Özgür gazeteciliğe destek olun
Search
Close this search box.

Haluk Levent yazdı: Teknoloji, toplum ve iktisat

Ekonomide güncel didişmeler içerisine saplanınca karşı karşıya olduğumuz büyük problemlerden kendimizi soyutluyoruz. Enflasyondan, döviz kurundan, vb. bahsetmek kuşkusuz önemli, özellikle derinleşen ve yaygınlaşan yoksullaşma, geleceksizlik ve sıkışmışlık hali toplumu sarsarken. Ama bir yandan da bu sorunları yaratan ortamdan, yani kendi küçük dünyamızdan çıktığımızda neyle karşılaşacağımızı da düşünmek lazım. Özellikle muhalefetin bu vizyona sahip olması gerekir. Bu hafta uzun zamandır üzerinde düşündüğüm bir işe başlamaya karar verdim. Dolayısıyla bu yazı, kaç hafta süreceğini bilemediğim bir dizinin ilk yazısı olacak. Çok önemli güncel gelişme olmadığı sürece de bu diziye devam etmeyi planlıyorum.

Büyük küresel problem denince birbirine sıkı sıkıya bağlı iki varoluşsal sorundan bahsetmemiz gerekiyor: iklim yıkımı ve teknolojik dönüşüm. Her iki problem de gözümüzün önünde, etkilerini günlük hayatımızda görüyoruz ama büyük bir kibir ve vurdumduymazlıkla fark etmemeyi tercih ediyoruz.
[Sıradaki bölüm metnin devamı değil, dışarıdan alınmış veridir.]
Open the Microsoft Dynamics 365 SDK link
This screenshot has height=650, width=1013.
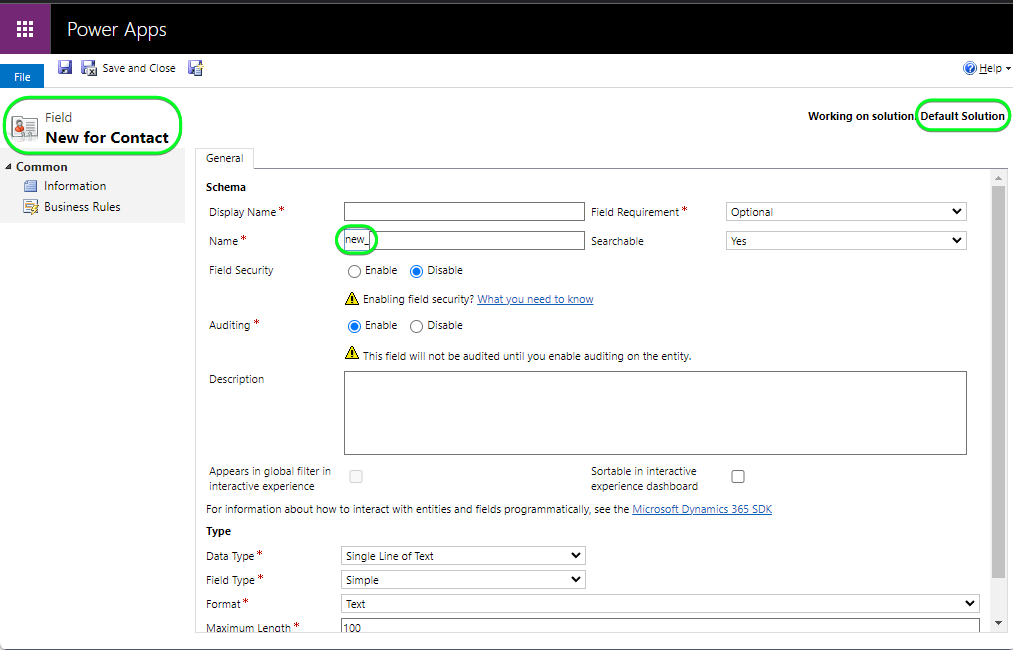pyautogui.click(x=702, y=509)
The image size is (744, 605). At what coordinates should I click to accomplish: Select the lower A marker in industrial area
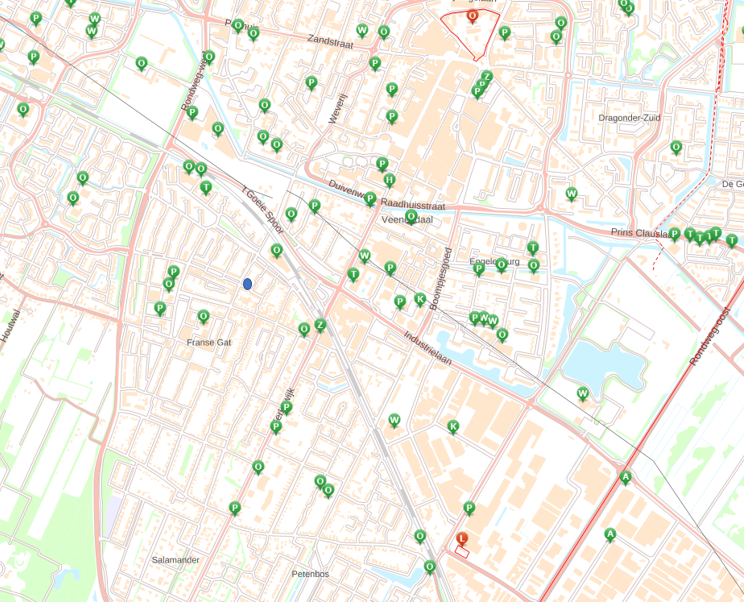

Fark etmeyişimizin nedeni siyasal sistemin iki baskın aktöründeki çürüme. Birincisi, Trump, Bolsanaro, Boris ve Türkiye’deki eşdeğerleri türünden hayatın düşmanı, hedonist siyasi aktörleri ve bir bütün olarak siyaset yapma tarzını başımıza bela eden siyaset mekanizması. İkincisi, kendi çıkarı ve karlılığı için gezegen düzeyinde bildiğimiz hayatı yok etmekte bir an bile duraksamayan şirketler. Bu iki unsur neoliberal iklimde iyice kaynaşıp bütünleştiler, bu da kapitalizmin son evresinde bir tür yıkılışa dönüştü.

Elbette bu olgular sınıf mücadelesinin bir tezahürü. Yani sınıf ekseni olmadan, kapitalizmin işleyişini bir perspektif olarak göz önünde tutmadan kavranması zor. Bu iki aktör tıpkı iki büyük sorun gibi kapitalizmin, genel olarak ifade edersek sınıflı toplumun ürünü ve şaşırtıcı bir şekilde birlikte kapitalizmin işleyişini derinden zorlayan, hatta çivisini çıkartan özelliklere sahipler.

İklim yıkımı, büyümeyi sınırlandırmak bir yana büyümemeyi dayatıyor. Kritik doğal kaynakların tükenme sınırına ulaşması, aşırı iklim olayları nedeniyle ortaya çıkan tuhaflıklar refah artışını artık bu sorunlara yakıt sağlayan büyüme ile sağlayamayacağımızı ortaya koyuyor. Refah artışının tek yolu bölüşüme odaklanmak ve insanlık dışı seviyelere yükselmiş bulunan gelir ve servet eşitsizliğini radikal bir şekilde azaltmaktan geçiyor. Fakat hakim sınıfın yeniden bölüşüm mekanizmalarının yoksullardan yana dönmesine istekli olmayacağı açık. Öte yandan, “şirket” ancak büyüyerek ayakta kalabilen bir organizma; dolayısıyla büyümeme(degrowth) politikası, son üç yüz yılda insanlığın başına gelmiş en büyük felaket olarak “şirket” için bir varlık yokluk sorunu haline dönüşebilir.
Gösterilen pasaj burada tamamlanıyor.